Zwischen Action-Kalle und Feuerland

Anderthalb Stunden lässt Keimzeit-Frontmann Norbert Leisegang die Passagiere im Malzhaus warten, ehe er sich mit ihnen zum Abenteuer Feuerland aufmacht. Bis es so weit ist, entführt er diese erst mal in "Das Schloss". Mit der geheimnisvollen Schloss-Ballade legt die Kultband den Titelsong ihres zwölften Albums vor. Zwölf ist auch die Zahl der Songs, die aus dem "Schloss" hinaus klingen.

Von Cornelia Henze

 

Plauen - Ein Schloss in Weiß. Zart. Nebelumwoben. Geheimnisvoll. So bringt Keimzeit ein Gebäude auf das Album-Cover, das möglicherweise jenem ähnelt, in dem Sänger Norbert Leisegang acht Jahre seiner Schulzeit verbrachte. Im Song ist es aus Papier. Eine fragile Erinnerung, kostbar, zerbrechlich und beschützenswert vor denen, die es zerstören wollen. Nach dem Album "Auf einem Esel ins All" (2015) knüpft Keimzeit auch mit dem "Schloss" an das an, was Fans seit 37 Jahren so lieben: Songs voller Lebensweisheiten, verpackt in Metaphern, die mit Leisegang‘schem nasalem Sprechgesang und seinem unverwechselbarem Lachen einhergehen. Musikalisch bewegt sich Keimzeit zwischen Ballade, rhythmischem Reggae, Blues, County und Rockigem. Zwischen den voll mit Botschaften durchdrungenen Texten setzen verschiedene Soli ein Achtungszeichen und laden dazu ein, sich nur dem Klang und dem Tanz hinzugeben. Etwa dem von Flügelhornspieler Sebastian Piskorz, dem kräftigen Schlag von Drummer Lin Dittmann und dem Bass-Solo von Norbert Leisegangs Bruder Hartmut, der just an seinem 60. Geburtstag die Malzhaus-Bühne rockte. 
Mit "Schloss" reflektiert Keimzeit vor allem Erinnerungen an Kinder- und Jugendzeit ins Publikum. Das bewegt sich übrigens wie die Kult-Combo um die 50 Plus. Ein Publikum, das vor 30, 40 Jahren die nicht immer DDR-konformen, in Poesie kritisch verpackten Messages zu schätzen lernte und der Band um die damals noch vier Geschwister Leisegang auch in die entlegensten Dorfgasthöfe folgte - fernab den Auftritten anderer linientreuer Rockformationen.

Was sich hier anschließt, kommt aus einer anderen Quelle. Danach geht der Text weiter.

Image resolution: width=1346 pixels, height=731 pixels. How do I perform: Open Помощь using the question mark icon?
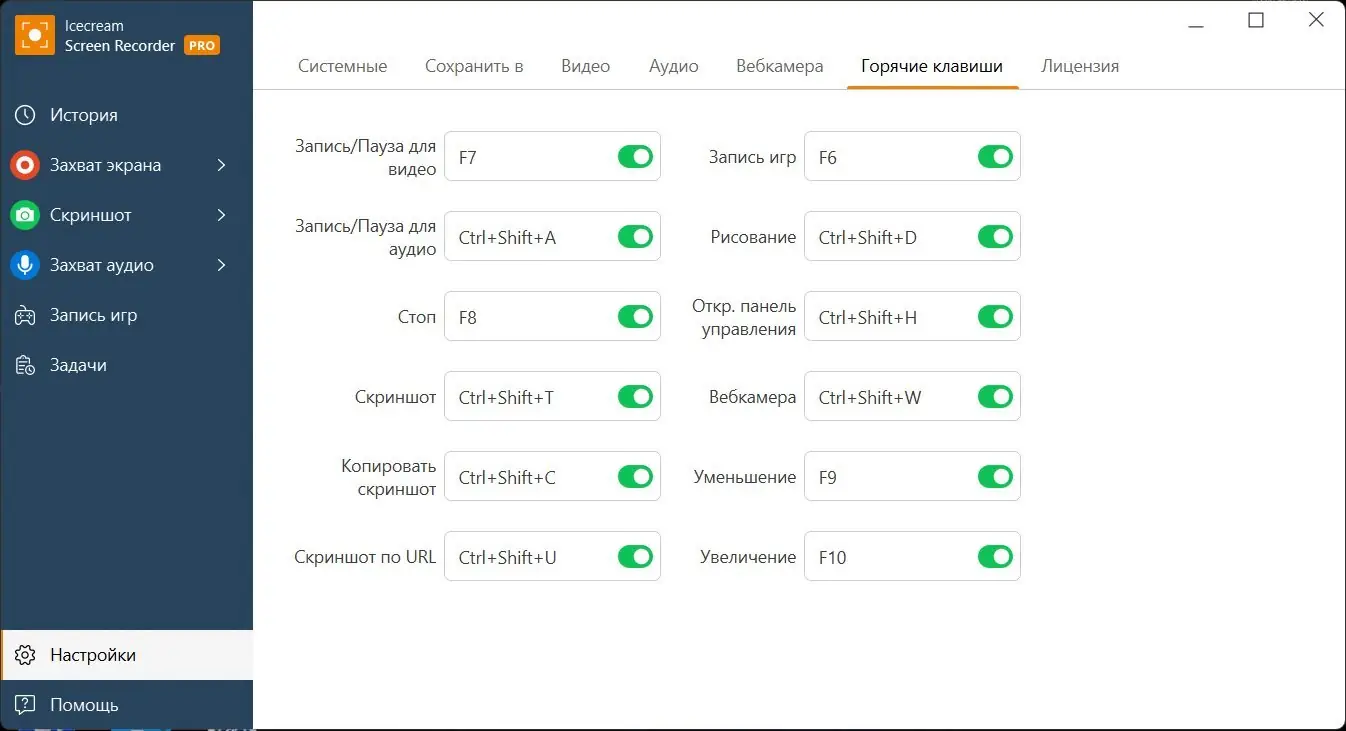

Da ist zum Beispiel der "Action-Kalle", der störende, unangepasste Mitschüler von damals, aus dem ein angesehener Wissenschaftler geworden ist und zum Klassentreffen Jahre später alle staunen lässt. "Action-Kalle" ist übrigens das rockigste, lebhafteste Stück des Albums, die Ausnahme unter den eher balladesken Titeln. In sie muss man sich hineinhören, die Bilder aufnehmen, reflektieren mit der Vita von Keimzeit und der eigenen. Nix für oberflächliche Hörer. Einer, der tief geht, ist "Seeigel". Wundervoll poetisch erzählt Leisegang die Liebesgeschichte der vom Meer an Land gespülten Seesterne. Ihre Liebe ist ewig und überdauert auch die Zeit, in der ihr Körper zu Stein wird. Zu dem Song inspirieren lassen habe er sich von seiner Erinnerung an das Sammeln von Muscheln, Donnerkeilen, Seesternen im Familienurlaub an der Ostsee, erzählt Leisegang seinen Fans. 
In diese Zeit geht auch "Lieblingsakkord" zurück - aus der Sicht eines 14-Jährigen ist das e-Moll: Ein schöner, bluesiger Song, mit einem Touch Schwermut, ganz in der Tradition von Keimzeit. Gedanken gemacht hat sich Leisegang um komplizierte und nicht recht funktionierende Liebesbeziehungen - und gleich zweimal um das Fortkommen in Transportmitteln. In "Stillstand" (ist aktuell mein bevorzugtes Transportmittel) darf man gedanklich bei der (Deutschen) Bahn, die wieder mal wegen Blitz, Sturm oder Schnee auf den Gleisen steht, beginnen und um das erweitern, was sonst noch so im Leben starr verharrt. Beispiele gäbe es viele zwischen rein privat bis in die hohe Politik. Dann schon lieber auf den "Fliegenden Teppich" wechseln, der sich wortwitzig im Dialog dem Boden stellt, auf dem er für gewöhnlich zum Liegen kommt. Es sei denn, dass dieser "hochrot vor Wut abhob und davon flog". Wohin? Vielleicht nach Feuerland. Mit  einem Kling Klang.